━━ Kutipan Dokumen ━━
Deden Fahmi Fadilah (PREFIKS PEMBENTUK VERBA PADA BAHASA INDONESIA DAN BAHASA SUNDA SEBUAH ANALISIS KONTRASTIF)
PREFIKS PEMBENTUK VERBA PADA BAHASA INDONESIA DAN BAHASA
SUNDA
SEBUAH ANALISIS KONTRASTIF
Deden
Fahmi Fadilah
Pendidikan
Bahasa
Pascasarjana
Universitas Negeri Jakarta
Fadilah.f.deden@gmail.com
ABSTRAK
Penelitian ini bertujuan mengetahui
persamaan dan perbedaan pembentukan kata kerja pada bahasa Sunda (BS) dan
bahasa Indonesia (BI). Analisis ini dilakukan untuk mendeskripsikan proses
pembentukan kata verba pada BS secara morfologis dan proses pembentukan kata
verba yang sama pada BI, khususnya pada sufiks –keun dalam BS yang mempengaruhi prerubahan pembentukannya pada
proses morfologis pada BI.
Metode yang dilakukan pada
penelitian ini adalah metode analisis kontrastif dengan teknik analisis
deskriptif kualitatif. Pencarian data dilakukan dengan cara substansuif, yaitu
memilah kata-kata yang dirasa mewakili untuk kebutuhan perbandingan. Kata-kata
tersebut lalu dideskripsikan proses pembentukannya dari segi morofologisnya
dari kedua bahasa, BS dan BI.
Hasilnya menunjukan bahwa adanya
perbedaan proses morfologis pembentukan kata kerja dengan menggunakan sufiks –keun dalam BS jika diterjemahkan ke
dalam BI. Yakni hadirnya kata kerja dalam BI yang mengalami afiksasi yang
berbeda seperti menggunakan me- dan –i, me- dan –kan. Hal itu terjadi pada beberapa kata yang memiliki jenis kata
verba dan adjektiva sebelum mengalami proses perubahan morfologis menjadi kata
verba.
Kata kunci: prefiks, proses
morfologi, verba, BS, BI.
PENDAHULUAN
Sebagai
sebuah sistem, bahasa terdiri atas beberapa unsur atau tataran yang membentuk
sebuah konstruksi yang utuh. Unsur-unsur tersebut ialah bunyi atau fonem,
morfem, kata, frasa, klausa, kalimat, paragraf, dan wacana.
Selanjutnya,
unsur-unsur tersebut dapat dikaji melalui cabang-cabang linguistik yang telah
tersedia sesuai dengan unsur-unsur tersebut. Misalnya, fonologi yang
mempelajari mengenai sistem bunyi suatu bahasa, atau morfologi yang
mempermasalahkan tentang kata dan bagaimana proses pembentukannya, selanjutnya
ada kajian tentang kalimat oleh sintaksis, makna oleh semantik, pragmatik dst.
Ilmu yang
mempelajari tentang unsur-unsur bahasa seperti disebut di atas dikenal dengan
istilah linguistik struktural, atau linguistik mikro; sedangkan
sosiolinguistik, etnolinguistik, psikolinguistik, linguistik terapan, dll.
disebut linguistik pascastruktural atau linguistik makro.
━━━
- Instruksi:
Jawablah pertanyaan berikut berdasarkan kutipan dokumen tentang prefiks pembentuk verba dalam bahasa Indonesia dan bahasa Sunda.
1. Metode dan teknik analisis apa yang dipakai dalam penelitian ini?
2. Sufiks bahasa Sunda apa yang secara khusus disorot?
3. Cabang linguistik apa yang mempelajari sistem bunyi suatu bahasa?
Baris-baris setelah ini merupakan bahan terpisah dari kutipan dokumen.
━━ Data yang Ditampilkan ━━
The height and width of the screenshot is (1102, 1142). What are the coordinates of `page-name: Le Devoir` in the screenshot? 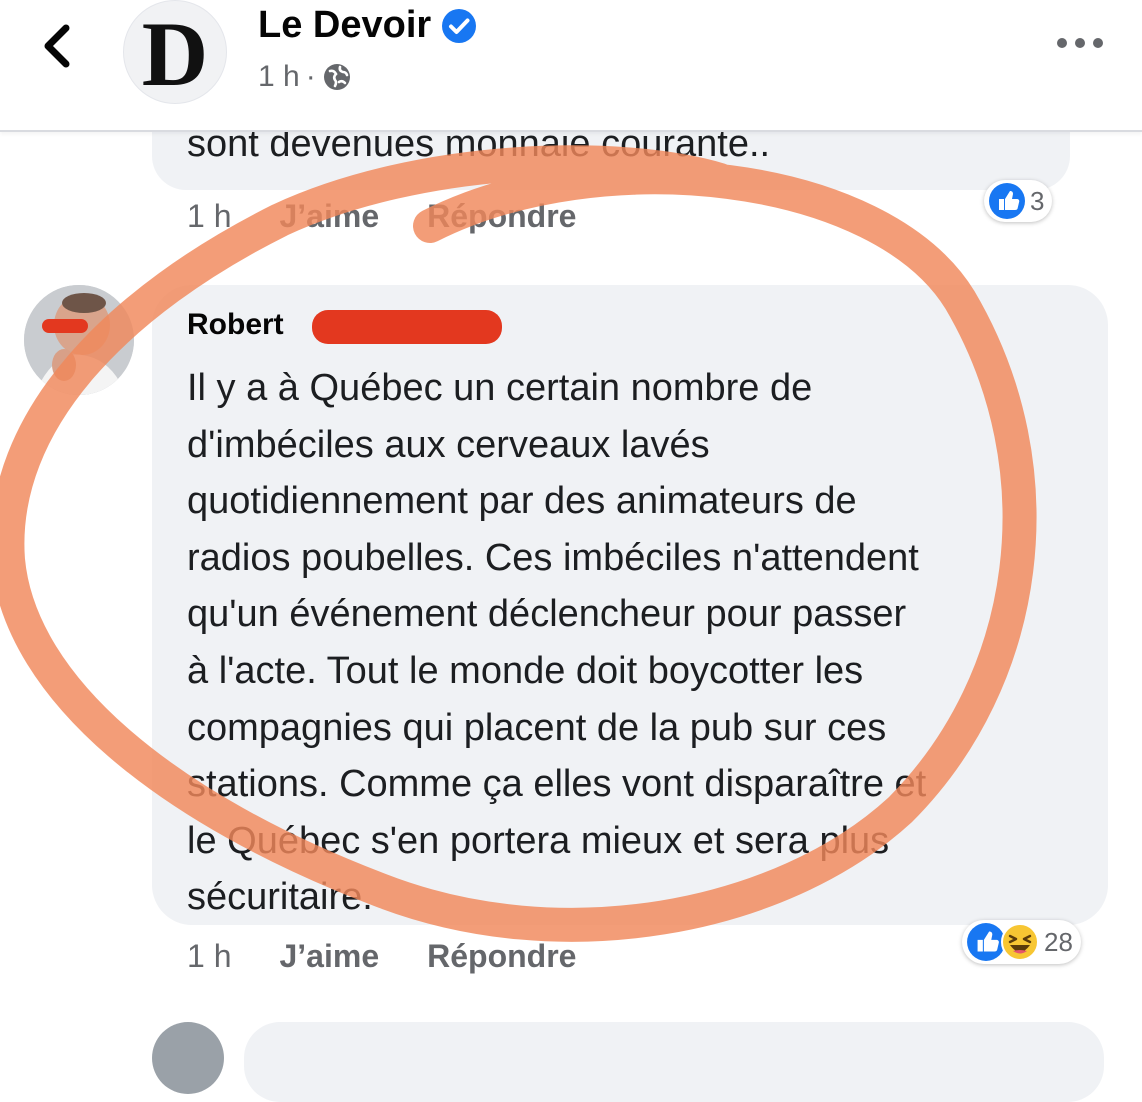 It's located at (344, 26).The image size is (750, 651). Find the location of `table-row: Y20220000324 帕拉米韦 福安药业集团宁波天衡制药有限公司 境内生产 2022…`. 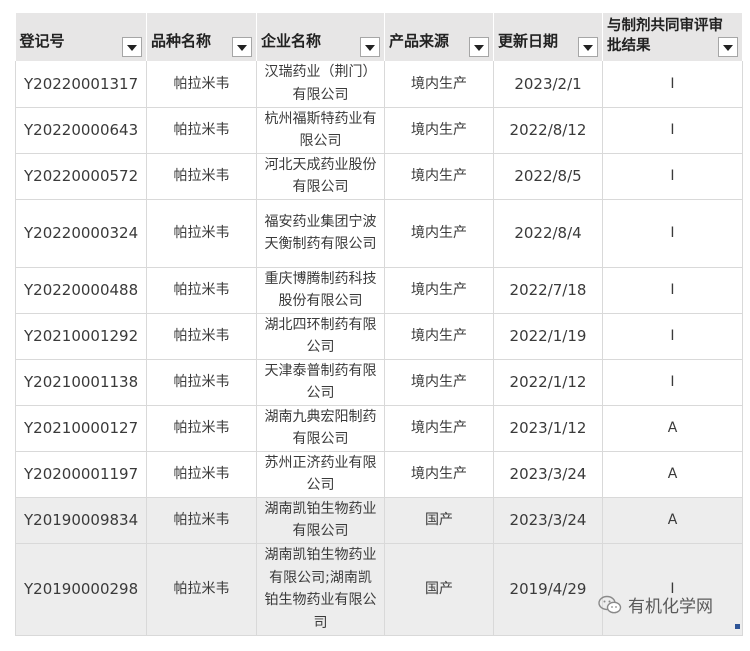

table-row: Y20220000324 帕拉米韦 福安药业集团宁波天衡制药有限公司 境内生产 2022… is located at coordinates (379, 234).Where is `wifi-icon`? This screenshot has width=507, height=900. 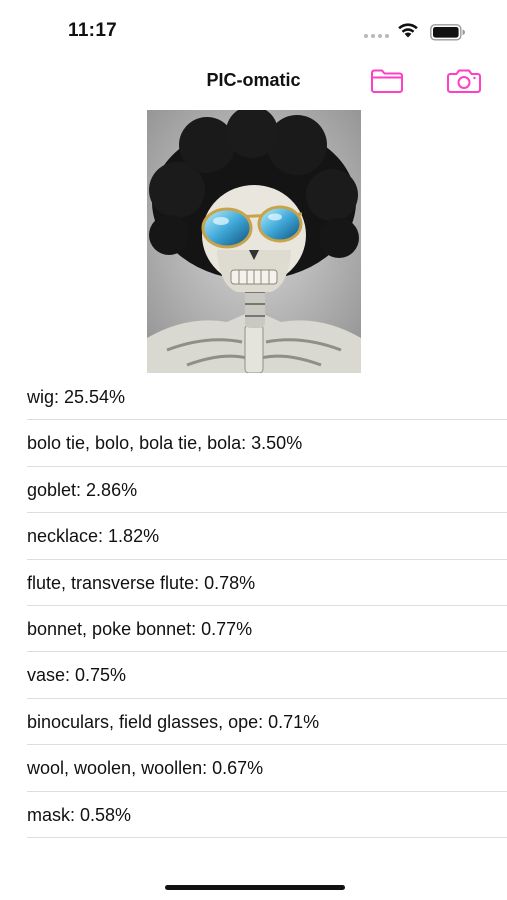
━━━
- Jawaban Akhir:
1. Metode analisis kontrastif dengan teknik analisis deskriptif kualitatif.
2. Sufiks –keun.
3. Fonologi.